Recording Studio: Swedish Pop Music

Recording Studio: From Abba to Icona Pop, from Roxette to Robyn, Sweden’s reputation for pop superiority has spanned decades, and it continues today. But the arrival of Ace of Base helped usher in the “Swedish Music Miracle,” a period of time from about 1990 to 2003 when Sweden’s musical exports were at their economic peak. A 1999 report from Sweden’s Ministry of Finance found that royalty payments to Sweden from foreign markets were twice the U.S. per capita figure.
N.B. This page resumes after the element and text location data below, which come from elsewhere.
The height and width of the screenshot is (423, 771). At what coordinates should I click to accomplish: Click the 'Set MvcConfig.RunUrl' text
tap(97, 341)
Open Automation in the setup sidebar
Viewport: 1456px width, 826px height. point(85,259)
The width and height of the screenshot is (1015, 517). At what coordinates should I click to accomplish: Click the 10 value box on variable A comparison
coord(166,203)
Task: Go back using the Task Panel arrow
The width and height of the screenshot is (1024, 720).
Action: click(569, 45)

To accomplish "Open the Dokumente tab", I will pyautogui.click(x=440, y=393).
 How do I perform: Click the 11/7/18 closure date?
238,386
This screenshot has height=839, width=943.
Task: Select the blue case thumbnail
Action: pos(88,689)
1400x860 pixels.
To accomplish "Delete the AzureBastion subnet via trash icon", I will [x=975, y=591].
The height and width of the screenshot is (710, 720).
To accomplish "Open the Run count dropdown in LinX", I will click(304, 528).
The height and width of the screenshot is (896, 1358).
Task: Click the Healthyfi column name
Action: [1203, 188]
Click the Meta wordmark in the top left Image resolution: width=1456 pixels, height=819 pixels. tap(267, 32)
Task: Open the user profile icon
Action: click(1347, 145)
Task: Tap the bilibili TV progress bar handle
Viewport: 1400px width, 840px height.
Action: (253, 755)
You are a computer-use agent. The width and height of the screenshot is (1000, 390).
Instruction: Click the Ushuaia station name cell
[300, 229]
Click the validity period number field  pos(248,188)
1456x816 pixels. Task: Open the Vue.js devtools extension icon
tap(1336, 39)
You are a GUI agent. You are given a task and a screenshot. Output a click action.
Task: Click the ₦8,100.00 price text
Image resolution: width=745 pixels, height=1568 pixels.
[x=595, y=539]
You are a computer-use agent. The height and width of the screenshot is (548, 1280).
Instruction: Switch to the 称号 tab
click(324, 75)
Today, according to other reports, Sweden is the third-largest music exporter in the world behind the U.S. and the UK. In 2003, Swedish recording studio music exports began to decline, but behind the scenes, the country’s pop talent has remained active: In May of 2012, half of the top 10 songs on the Billboard Hot 100 were written or produced by Swedes.
For a 2010 article in the peer-reviewed journal FOCUS on Geography, Johansson examined the scholarly literature about Sweden’s economy, politics, and geography to develop eight theories behind his country’s hits.

Recording Studio: Sweden Loves Its Role Models

In the 1970s, tennis player Björn Borg and alpine skier Ingemar Stenmark rose to international prominence as Swedish athletes, inspiring unprecedented numbers of Swedes to take up those sports themselves. Johansson suggests the same could have very well been true for music: After Abba’s early breakthroughs, more Swedes made plays for global pop success.
One critique of this theory identifies the lag time between Abba’s initial popularity and the next Swedish mega-hit, Europe’s “The Final Countdown,” which topped charts in a dozen countries more than a decade after Abba first got big. But Johansson argues that developing a country’s music industry takes time, and there’s evidence that the Abba operation played a key role in maturing Sweden’s pop-music community. He cites a Swedish-language paper from 2004 that credits Abba’s manager, Stikkan Anderson—who hired mostly Swedish staffers to help produce the recording studio band’s music, videos, and tours—with incubating Sweden’s music industry personnel. Other studies claim Abba’s simple, almost nursery-rhyme-like melodies and lighter, vocal-heavy production—in contrast to English and American pop music’s bass- and drum-heavy styles—pioneered an influential, region-less sound easily appreciated by foreign countries.